The Atlanta Journal-Constitution
Iranian parliament strikes back at U.S.
Lawmakers pass bill boosting spending on missile program.
TEHRAN, IRAN — Chanting “Death to America,” Iran’s parliament voted unanimously Sunday to increase spending on its ballistic missile program and the foreign operations of its paramilitary Revolutionary Guard, part of a sanctions bill mirroring a new U.S. law targeting the country.
While offering hundreds of millions of dollars in new funding, the lawmakers’ bill offered a tactic as old as the slogan shouted since the 1979 Islamic Revolution — using America’s own tactics against it.

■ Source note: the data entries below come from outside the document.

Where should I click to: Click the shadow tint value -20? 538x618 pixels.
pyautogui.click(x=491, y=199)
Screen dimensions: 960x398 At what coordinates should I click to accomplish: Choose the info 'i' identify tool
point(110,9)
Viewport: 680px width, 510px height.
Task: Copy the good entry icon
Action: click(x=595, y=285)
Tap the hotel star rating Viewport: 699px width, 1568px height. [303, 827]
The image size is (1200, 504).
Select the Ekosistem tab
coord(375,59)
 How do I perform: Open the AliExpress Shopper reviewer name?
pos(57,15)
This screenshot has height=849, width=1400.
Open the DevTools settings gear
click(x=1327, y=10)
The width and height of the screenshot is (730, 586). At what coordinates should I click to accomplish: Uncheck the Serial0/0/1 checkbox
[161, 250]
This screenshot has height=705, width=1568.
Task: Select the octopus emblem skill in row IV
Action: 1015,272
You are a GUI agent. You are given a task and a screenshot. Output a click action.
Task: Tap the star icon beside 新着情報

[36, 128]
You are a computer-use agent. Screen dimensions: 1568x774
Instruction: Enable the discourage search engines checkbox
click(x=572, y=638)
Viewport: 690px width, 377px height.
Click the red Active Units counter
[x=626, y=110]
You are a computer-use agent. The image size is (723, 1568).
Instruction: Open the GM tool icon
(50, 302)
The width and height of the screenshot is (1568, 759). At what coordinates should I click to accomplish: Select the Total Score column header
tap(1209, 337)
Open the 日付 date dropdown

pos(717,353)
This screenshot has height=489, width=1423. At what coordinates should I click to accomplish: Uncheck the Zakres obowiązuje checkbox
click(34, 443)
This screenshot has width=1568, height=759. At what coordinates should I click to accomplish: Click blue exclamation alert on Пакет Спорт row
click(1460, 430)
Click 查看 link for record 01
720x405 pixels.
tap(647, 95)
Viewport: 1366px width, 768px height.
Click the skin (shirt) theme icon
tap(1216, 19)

The vote salves public anger in Iran over U.S. President Donald Trump’s constant threats to renegotiate or abandon the nuclear deal struck by world powers under his predecessor. While lawmakers stressed the bill wouldn’t violate that agreement, it ensures that those both home and abroad know Iran will continue confronting the U.S. either in the Persian Gulf or legislatively, analysts say.
“They want to show that the pressure that the U.S. is exerting on Iran, they can respond with similar measures,” said Adnan Tabatabai, an Iran analyst based in Germany. “It’s not that important that those measures may not hurt the U.S. in the same way . ... They want to show they are not just standing still and watching this happening.”
In the session Sunday, 240 lawmakers voted for the bill, with only one abstention from the 247 legislators on hand, Iran’s state-run news agency IRNA reported. After the vote, parliament speaker Ali Larijani described the measure as just the first step the country could take.
The bill now heads to an oversight committee called the Guardian Council, which is expected to approve it. Abbas Araghchi, a deputy foreign minister and senior nuclear negotiator on hand for the vote, said moderate President Hassan Rouhani’s government supported the bill.
“This bill is an astute response to the enmity and wickedness of the United States against Iran,” he said, according to IRNA.
Under terms of the bill, about $800 million will be put toward several projects, including the Defense Ministry and its intelligence agencies. Among the agencies receiving money would be the Revolutionary Guards’ Quds force run by Gen. Qassem Soleimani, who has been advising forces in Syria and Iraq.
The Guard, separate from Iran’s conventional military forces, answers only to Supreme Leader Ayatollah Ali Khamenei.